Action item
Check every line of the entries below for the word "beside", and copy the ones that have it.

Provided entries

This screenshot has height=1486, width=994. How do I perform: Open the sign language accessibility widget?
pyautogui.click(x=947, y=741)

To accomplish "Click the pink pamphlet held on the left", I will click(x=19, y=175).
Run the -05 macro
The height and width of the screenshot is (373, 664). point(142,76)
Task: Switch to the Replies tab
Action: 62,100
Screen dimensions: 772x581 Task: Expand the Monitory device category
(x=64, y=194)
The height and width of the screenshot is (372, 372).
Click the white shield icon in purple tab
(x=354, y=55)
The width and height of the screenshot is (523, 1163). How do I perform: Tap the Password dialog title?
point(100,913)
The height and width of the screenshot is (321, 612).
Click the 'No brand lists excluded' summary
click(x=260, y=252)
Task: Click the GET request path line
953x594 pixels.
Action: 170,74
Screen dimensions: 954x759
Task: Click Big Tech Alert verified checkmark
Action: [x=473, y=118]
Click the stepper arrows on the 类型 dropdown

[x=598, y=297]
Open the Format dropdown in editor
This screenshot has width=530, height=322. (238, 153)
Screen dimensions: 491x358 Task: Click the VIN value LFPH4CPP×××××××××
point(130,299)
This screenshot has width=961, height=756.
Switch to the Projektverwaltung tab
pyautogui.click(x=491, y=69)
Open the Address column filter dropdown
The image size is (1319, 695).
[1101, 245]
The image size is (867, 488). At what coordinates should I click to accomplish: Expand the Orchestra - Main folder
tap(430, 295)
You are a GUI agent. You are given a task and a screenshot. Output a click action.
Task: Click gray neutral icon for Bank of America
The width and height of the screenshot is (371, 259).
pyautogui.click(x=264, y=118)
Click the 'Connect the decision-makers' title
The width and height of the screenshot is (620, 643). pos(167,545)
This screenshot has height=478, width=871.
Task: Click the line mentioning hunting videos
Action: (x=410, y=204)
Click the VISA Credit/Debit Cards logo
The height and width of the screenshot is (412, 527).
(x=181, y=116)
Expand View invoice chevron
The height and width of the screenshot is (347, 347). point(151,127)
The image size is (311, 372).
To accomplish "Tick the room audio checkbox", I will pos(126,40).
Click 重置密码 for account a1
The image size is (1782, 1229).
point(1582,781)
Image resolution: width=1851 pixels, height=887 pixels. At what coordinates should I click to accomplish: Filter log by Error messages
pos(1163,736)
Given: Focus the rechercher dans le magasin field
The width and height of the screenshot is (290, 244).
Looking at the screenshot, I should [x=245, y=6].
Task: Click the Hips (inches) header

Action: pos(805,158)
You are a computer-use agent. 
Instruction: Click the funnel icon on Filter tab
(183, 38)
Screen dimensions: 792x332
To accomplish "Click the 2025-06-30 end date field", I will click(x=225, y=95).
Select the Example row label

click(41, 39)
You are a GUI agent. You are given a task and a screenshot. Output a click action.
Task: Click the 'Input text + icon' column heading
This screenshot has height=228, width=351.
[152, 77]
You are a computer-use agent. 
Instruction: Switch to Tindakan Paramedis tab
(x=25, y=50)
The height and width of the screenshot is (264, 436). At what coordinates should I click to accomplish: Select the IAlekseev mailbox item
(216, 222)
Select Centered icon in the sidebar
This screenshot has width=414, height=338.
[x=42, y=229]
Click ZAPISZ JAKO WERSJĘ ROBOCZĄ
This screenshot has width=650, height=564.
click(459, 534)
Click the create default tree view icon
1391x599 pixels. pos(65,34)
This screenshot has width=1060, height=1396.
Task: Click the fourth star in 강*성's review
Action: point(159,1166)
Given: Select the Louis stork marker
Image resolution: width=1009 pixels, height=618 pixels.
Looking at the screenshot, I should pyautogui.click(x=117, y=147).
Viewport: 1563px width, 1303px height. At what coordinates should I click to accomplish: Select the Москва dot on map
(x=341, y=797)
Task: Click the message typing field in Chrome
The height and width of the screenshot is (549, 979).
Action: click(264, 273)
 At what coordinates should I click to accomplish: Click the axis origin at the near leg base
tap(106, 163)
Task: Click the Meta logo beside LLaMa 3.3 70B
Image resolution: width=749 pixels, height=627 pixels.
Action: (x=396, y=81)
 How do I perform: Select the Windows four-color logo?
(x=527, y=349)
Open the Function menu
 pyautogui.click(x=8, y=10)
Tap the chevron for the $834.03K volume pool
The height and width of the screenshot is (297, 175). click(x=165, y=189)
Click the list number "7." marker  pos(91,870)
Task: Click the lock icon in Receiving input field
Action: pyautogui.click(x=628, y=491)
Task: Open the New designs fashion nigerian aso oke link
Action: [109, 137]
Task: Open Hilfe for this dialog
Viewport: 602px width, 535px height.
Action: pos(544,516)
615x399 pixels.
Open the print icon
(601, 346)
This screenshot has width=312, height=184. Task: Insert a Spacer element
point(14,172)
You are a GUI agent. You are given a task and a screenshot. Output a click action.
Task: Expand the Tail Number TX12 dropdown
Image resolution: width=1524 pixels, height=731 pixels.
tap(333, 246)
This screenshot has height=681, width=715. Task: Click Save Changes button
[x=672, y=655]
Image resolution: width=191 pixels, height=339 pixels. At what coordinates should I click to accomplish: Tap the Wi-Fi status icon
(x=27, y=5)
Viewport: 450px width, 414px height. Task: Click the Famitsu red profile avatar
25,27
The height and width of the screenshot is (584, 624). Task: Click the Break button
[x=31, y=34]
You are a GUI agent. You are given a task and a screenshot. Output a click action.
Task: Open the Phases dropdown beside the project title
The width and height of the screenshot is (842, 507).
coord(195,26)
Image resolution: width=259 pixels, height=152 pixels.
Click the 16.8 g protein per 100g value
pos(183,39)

Result of the exercise
Task: Click the Meta logo beside LLaMa 3.3 70B
Task: Open the Phases dropdown beside the project title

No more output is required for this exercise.